Monthly Tax Collections Have Fallen Short of State Expectations in Each of the Last Seven Months
February is generally the least significant month for state tax collection totals, but every month counts when revenues are down compared to a year ago and lag more than a quarter-billion dollars behind already-dimmed projections.
And the early signs of February collections, released Wednesday by the Department of Revenue, showed monthly collections lagging February 2023’s pace by $36 million or 3.7 percent through Feb. 15. The Healey administration’s benchmark for full-month collections is set at $2.018 billion, or $38 million more than what was collected in February 2023.
DOR says mid-month reports “should not be used to assess trends or project future revenues” since collections tend to be weighted more toward the end of the month.
“Neither individual nor business taxpayers are required to make estimated payments during the month,” DOR wrote, adding that the month typically produced 6 percent of the state’s annual tax revenue. “February is also the month in which refunds reach substantial levels as the tax filing season begins.”

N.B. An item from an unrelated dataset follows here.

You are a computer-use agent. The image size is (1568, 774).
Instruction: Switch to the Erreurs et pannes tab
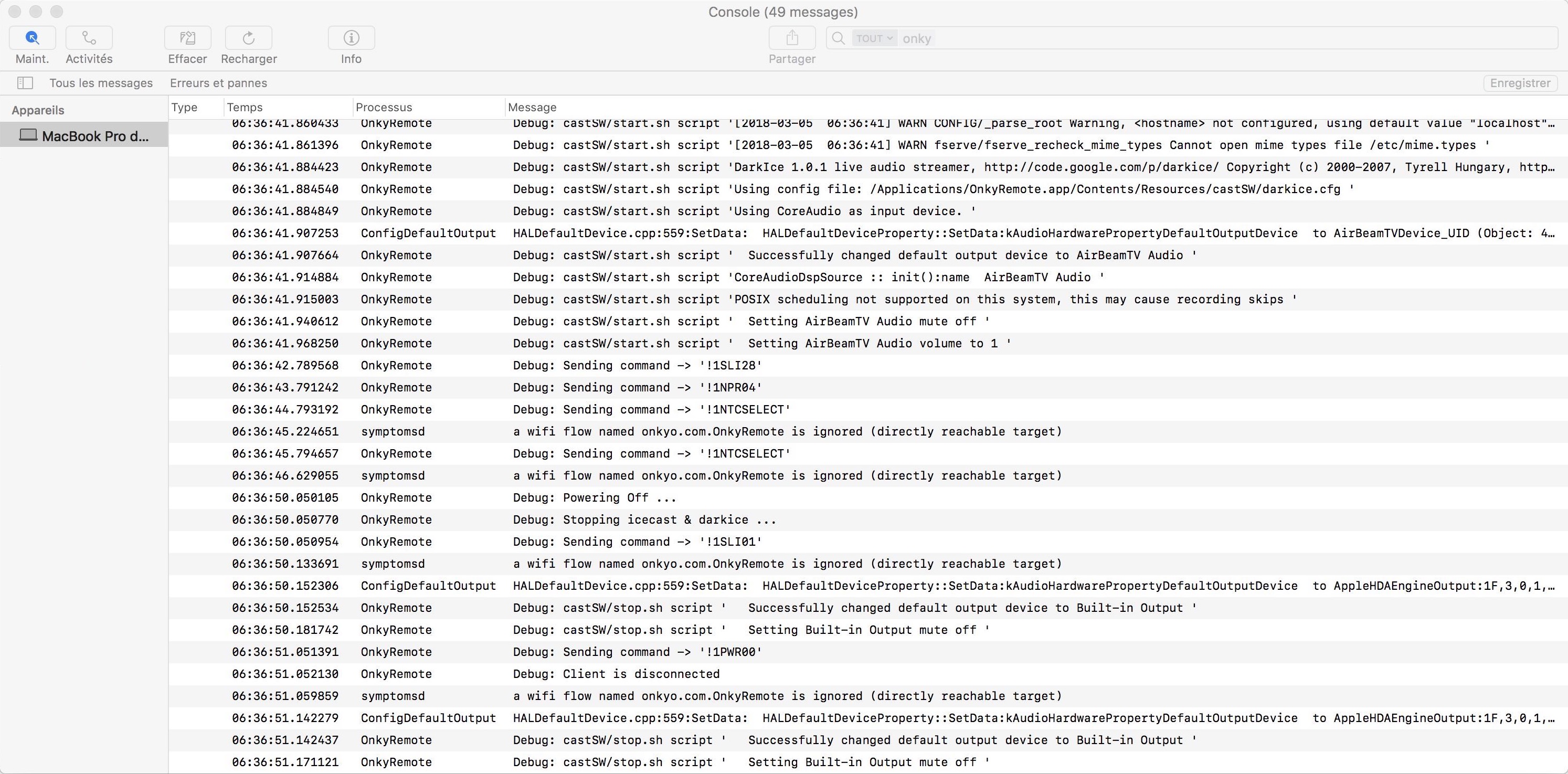pyautogui.click(x=218, y=83)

Monthly tax collections have fallen short of state expectations in each of the last seven months and the widening gap led Gov. Maura Healey in January to markdown the year-end revenue estimate by $1 billion. Through January, collections of $21.460 billion were $212 million or 1 percent less than actual collections in the same period of fiscal 2023 and $263 million or 1.2 percent less than what the Healey administration projected in January that it would have hauled in by this point in the calendar.